Just beyond the frosted glass separating the dining room and lounge, it's a different experience. Behind the bar rest whiskey bottles by the dozen—the bartender claimed 75 labels, although the menu lists 65. An ethanol-fueled fireplace cube flickers in one corner, reassuring whatever trendy types wander in of the bar's worthiness. Soft, low-slung seating adds to this effect.

And here is where people, just a few, tend to stop.

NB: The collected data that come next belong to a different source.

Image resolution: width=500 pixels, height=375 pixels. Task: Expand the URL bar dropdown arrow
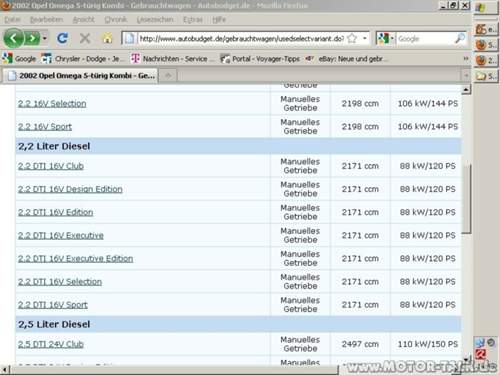coord(365,39)
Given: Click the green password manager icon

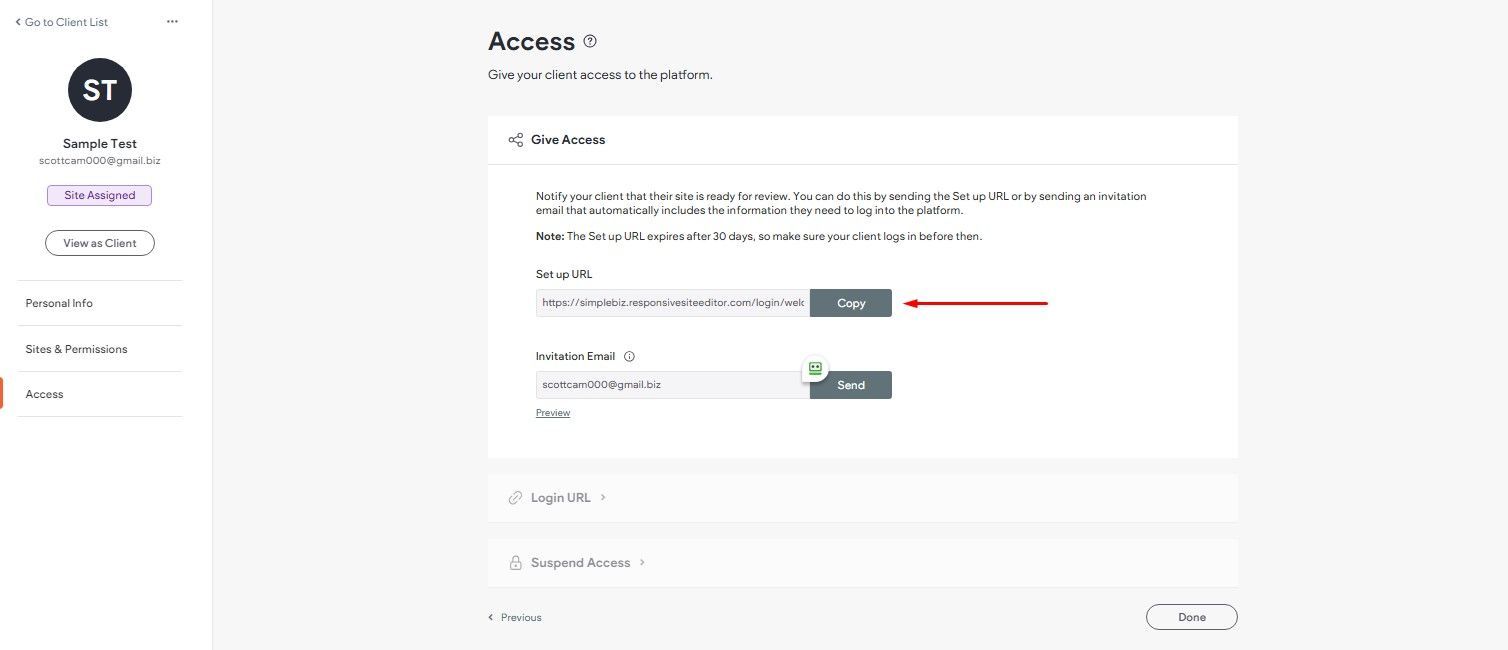Looking at the screenshot, I should click(815, 368).
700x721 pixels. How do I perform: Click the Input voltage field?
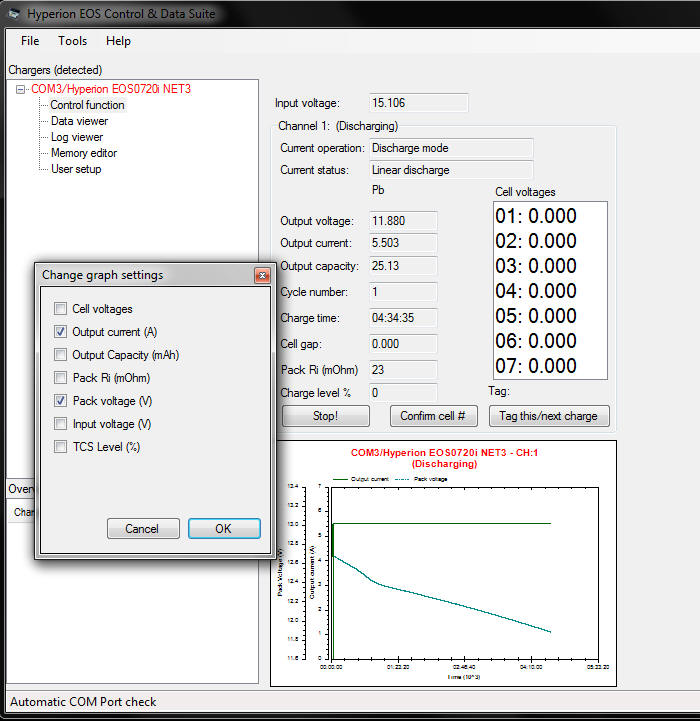418,103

So after a quiet dinner one evening, broken only by occasional bouts of rearranging as courses arrived and the rather startling appearance of four new guests as we finished up, I rode the escalator downstairs to Oceanaire. The long-established seafood destination, considered by many to be Dallas' best, swirled with activity and noise. Folks waited at the bar for tables, and a bevy of frocked servers waited on one particularly boisterous group.

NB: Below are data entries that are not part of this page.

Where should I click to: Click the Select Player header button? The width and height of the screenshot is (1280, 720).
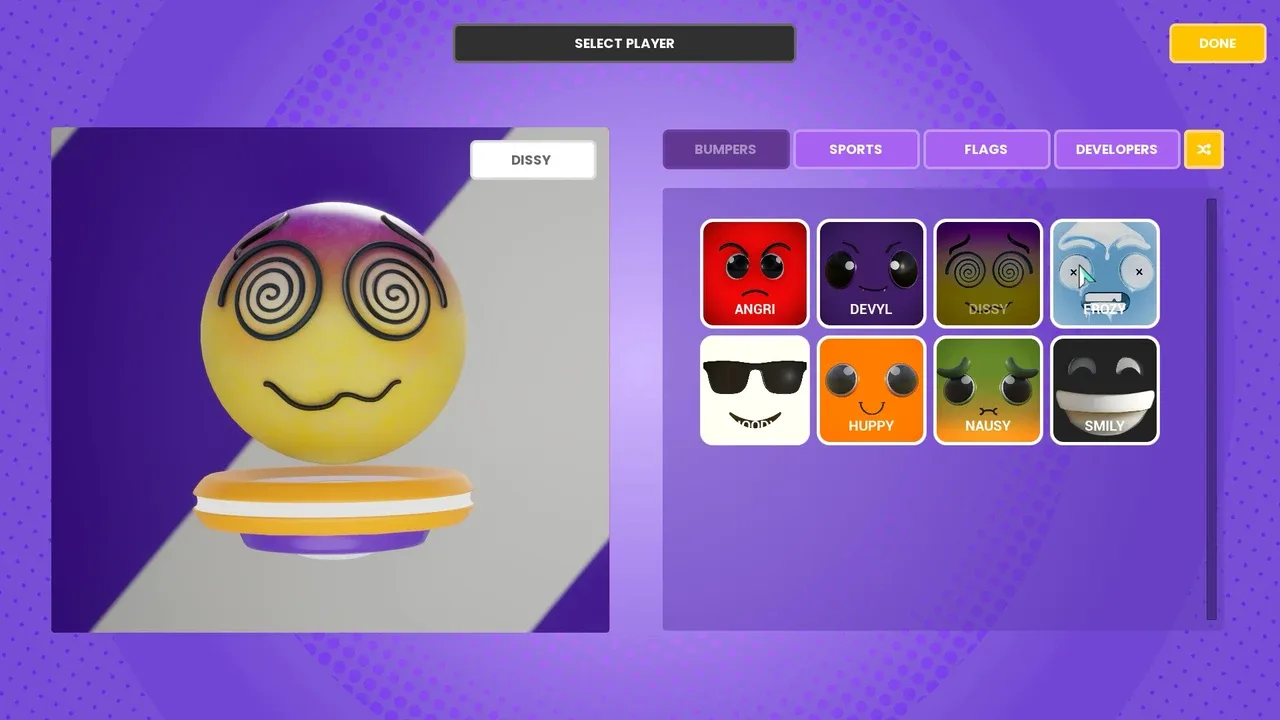point(624,44)
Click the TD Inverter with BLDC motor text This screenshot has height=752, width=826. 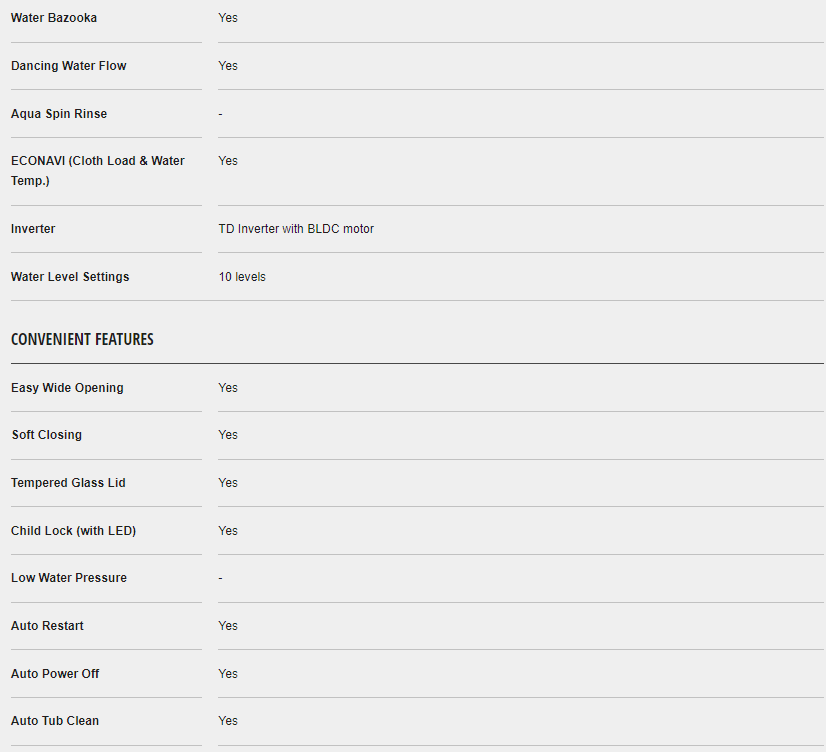tap(296, 229)
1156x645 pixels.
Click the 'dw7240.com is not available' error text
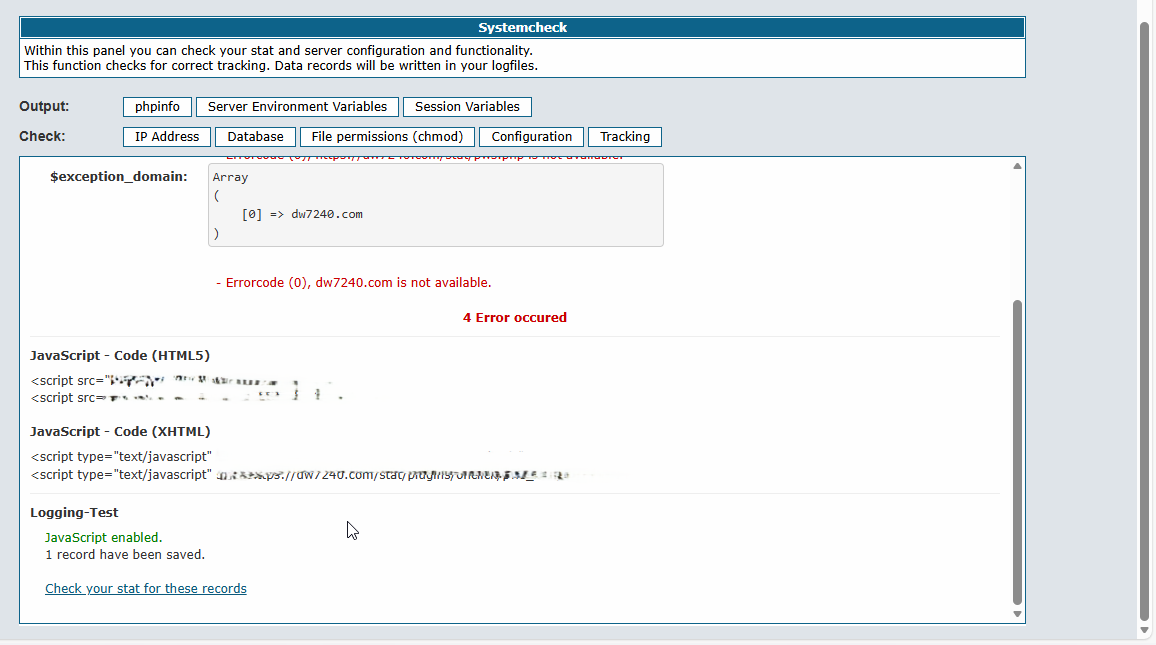357,283
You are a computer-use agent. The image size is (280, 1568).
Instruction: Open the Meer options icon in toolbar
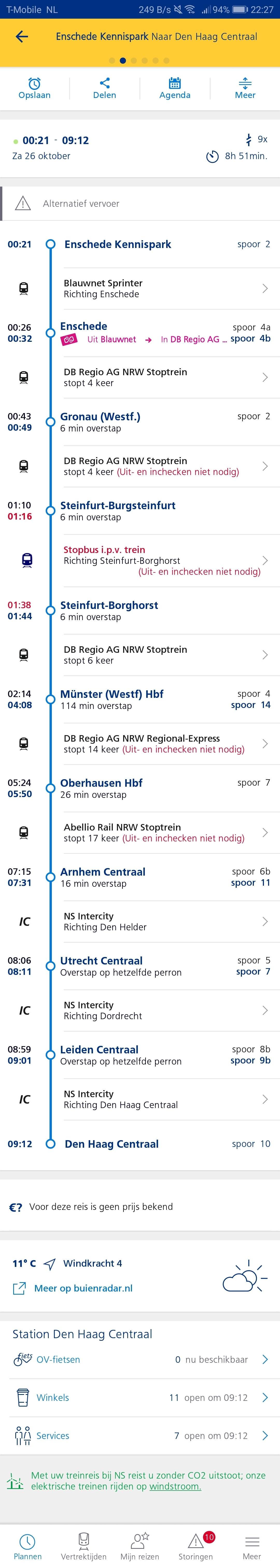click(245, 88)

Nothing up his sleeve: With a little culinary sleight of hand, executive chef J. Chastain makes this beautiful tuna vanish.
Meredith L. Moore
Nothing up his sleeve: With a little culinary sleight of hand, executive chef J. Chastain makes this beautiful tuna vanish.

Lacking Oceanaire's visibility, The Second Floor just seems to fade away, the unfortunate magic of location and signage—which, in some way answers another riddle: What's somber upstairs and rollicking down?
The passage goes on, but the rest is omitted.